====== TASK INPUTS ======
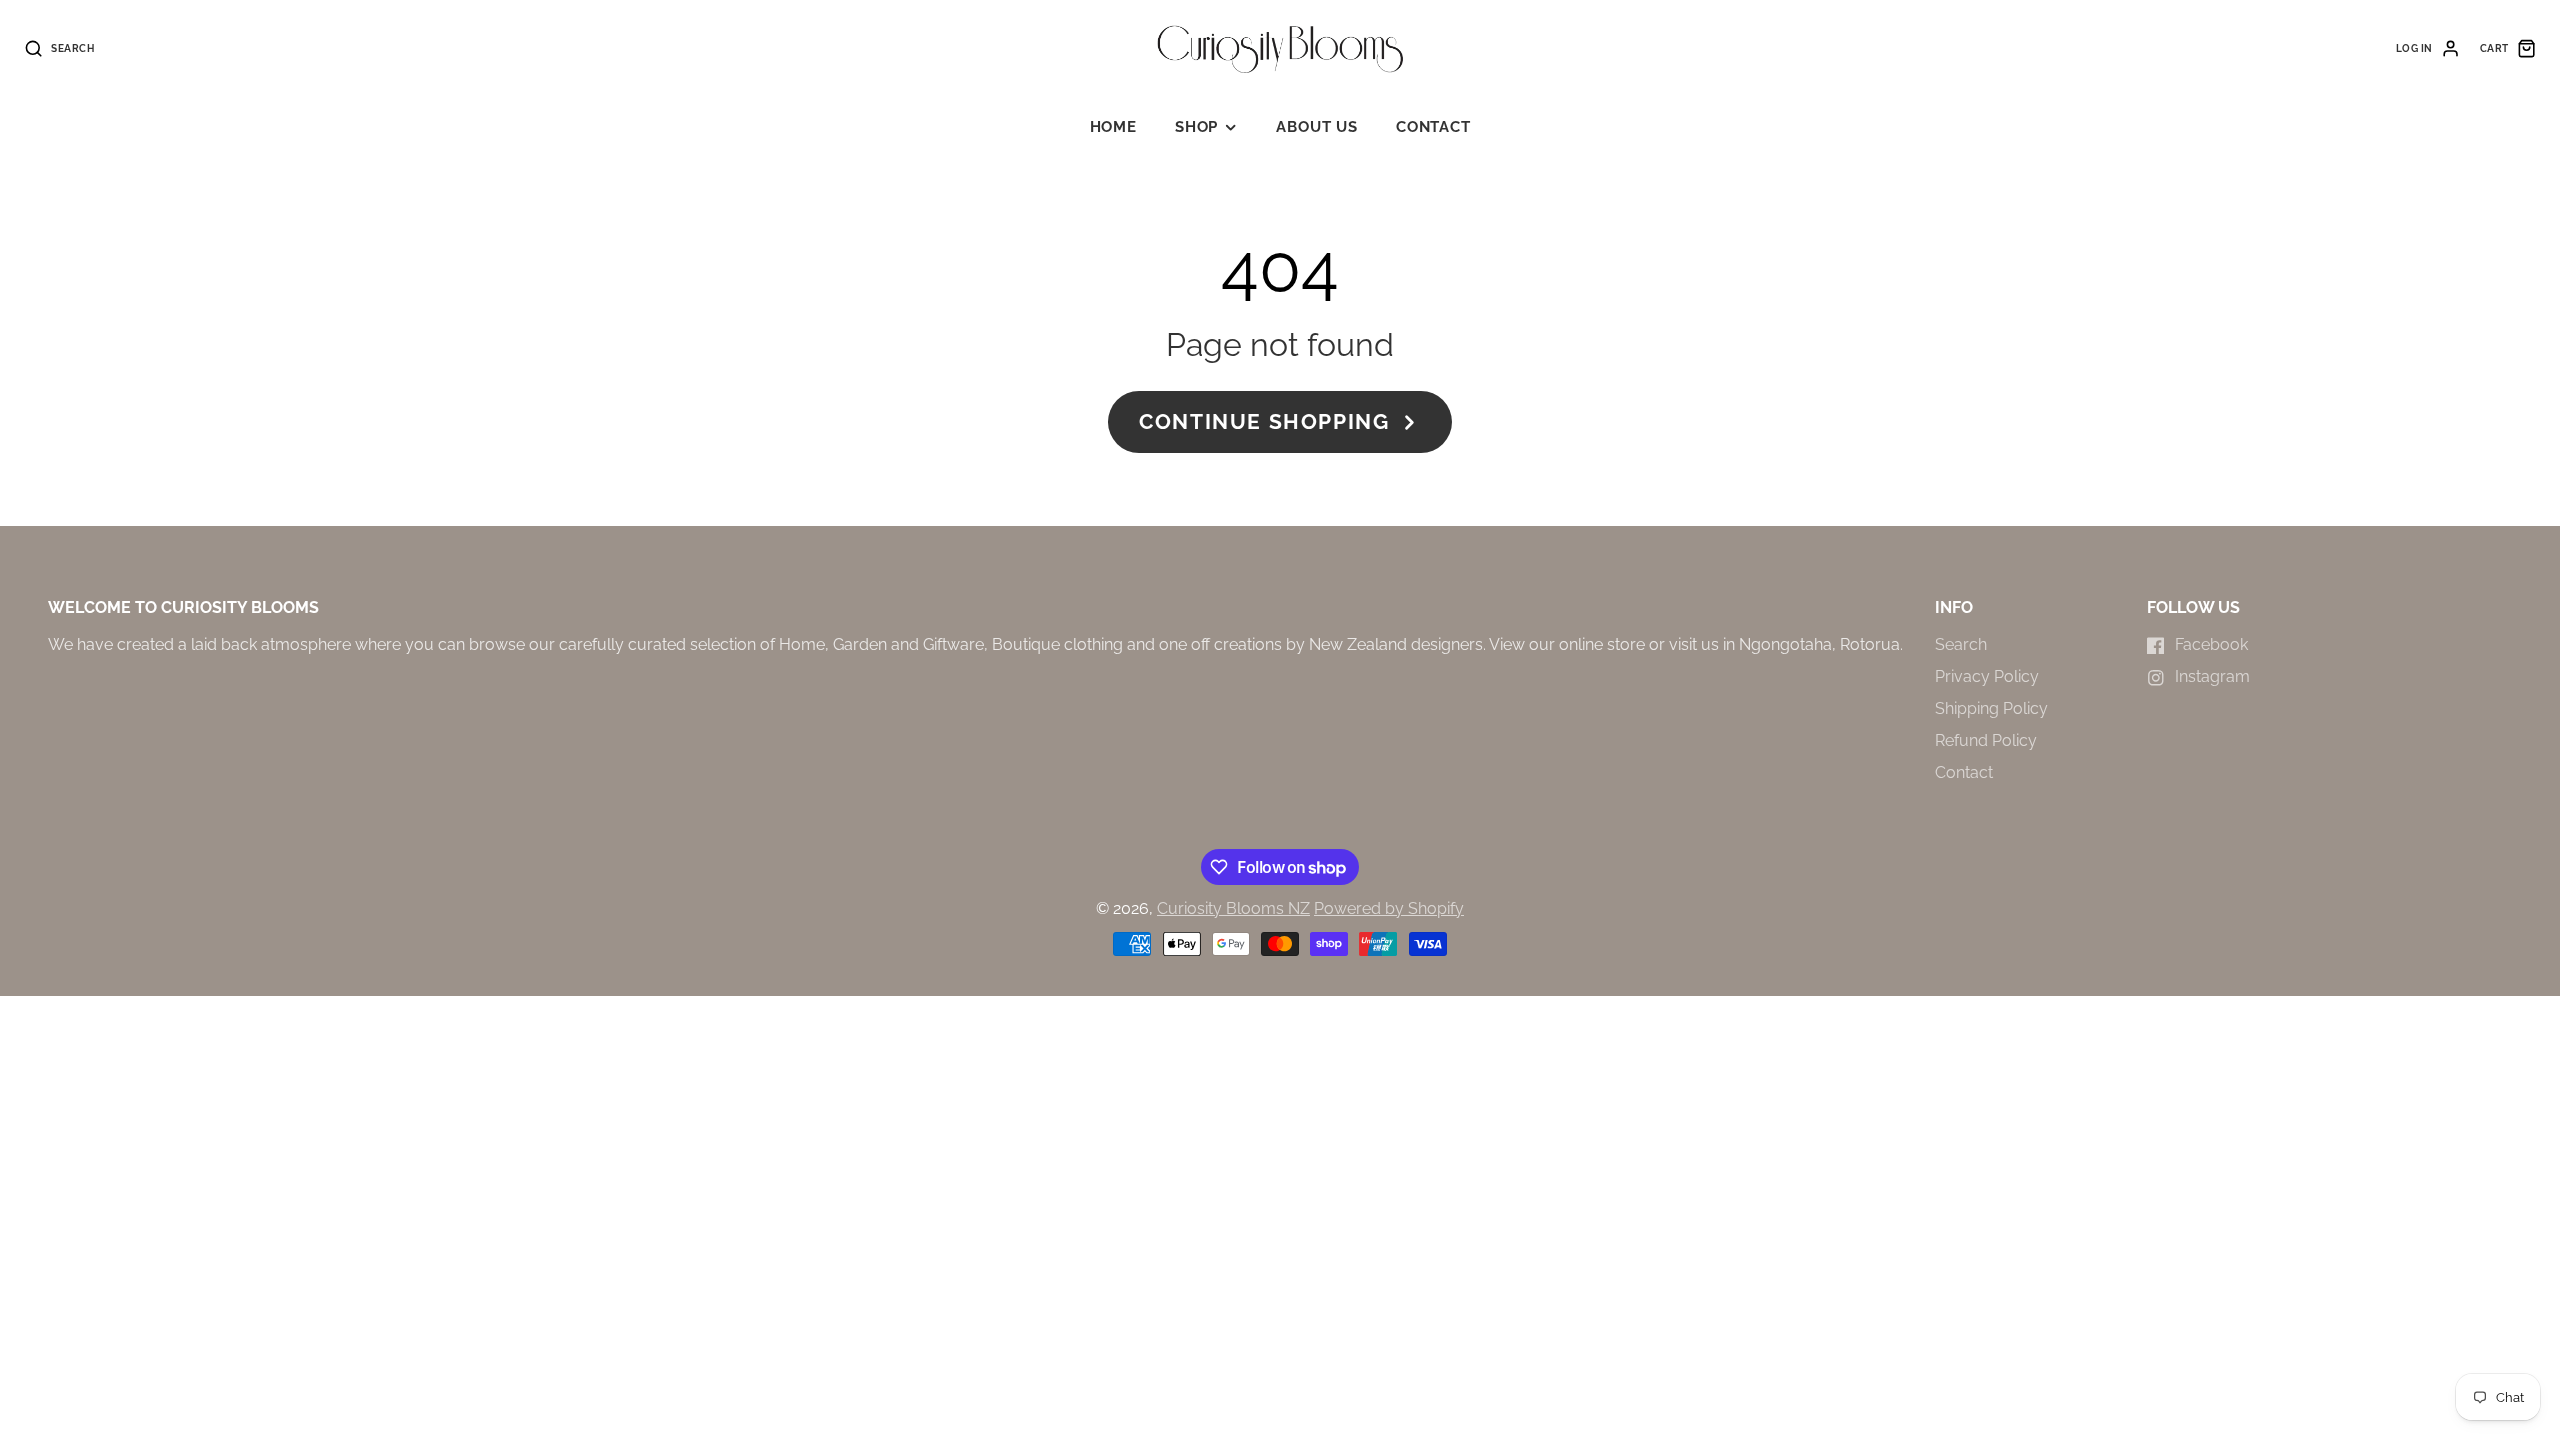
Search (1961, 644)
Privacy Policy (1987, 676)
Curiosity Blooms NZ (1233, 908)
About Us (1316, 127)
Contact (1433, 127)
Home (1113, 127)
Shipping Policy (1991, 708)
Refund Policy (1986, 740)
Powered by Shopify (1389, 908)
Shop (1196, 127)
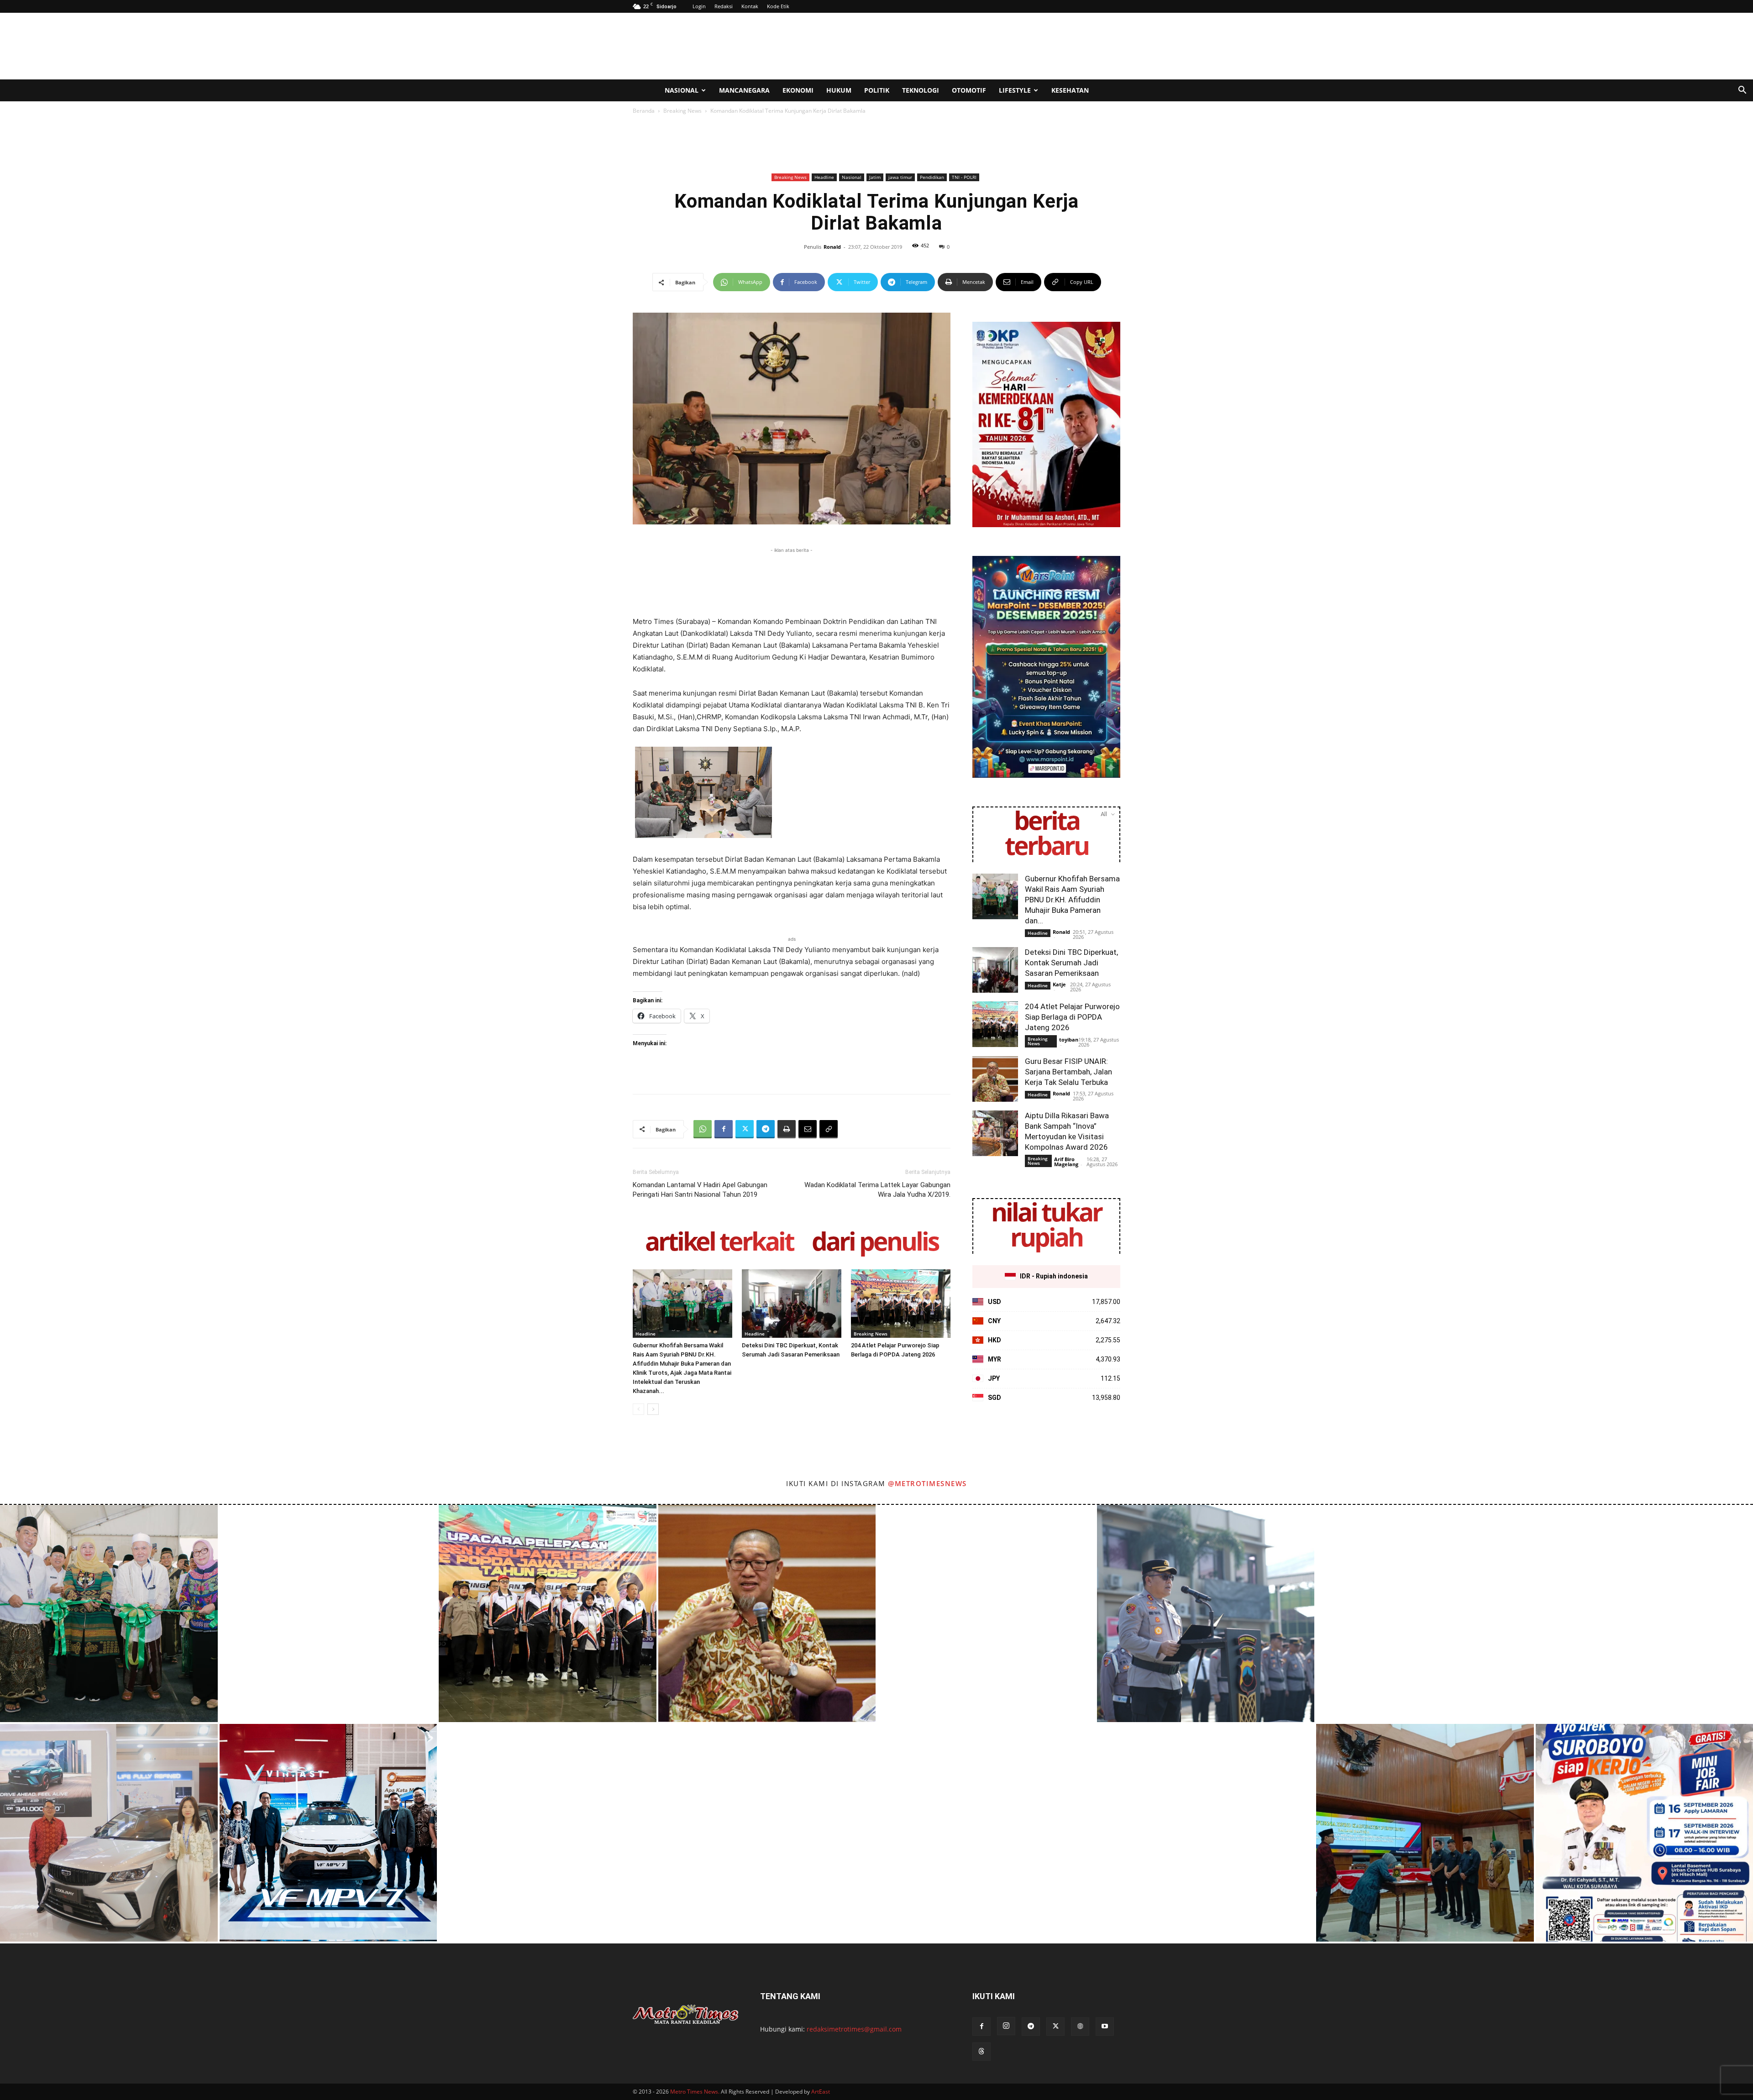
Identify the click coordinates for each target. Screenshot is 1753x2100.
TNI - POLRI (964, 177)
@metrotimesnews (927, 1483)
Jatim (875, 177)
======
Drop the pictures, then write out everything else in the records exactly.

**ANSWER SPACE**
Search (1961, 644)
Privacy Policy (1987, 676)
Curiosity Blooms NZ (1233, 908)
About Us (1316, 127)
Contact (1433, 127)
Home (1113, 127)
Shipping Policy (1991, 708)
Refund Policy (1986, 740)
Powered by Shopify (1389, 908)
Shop (1196, 127)
Identify the click coordinates for each target. Screenshot is 1753x2100.
TNI - POLRI (964, 177)
@metrotimesnews (927, 1483)
Jatim (875, 177)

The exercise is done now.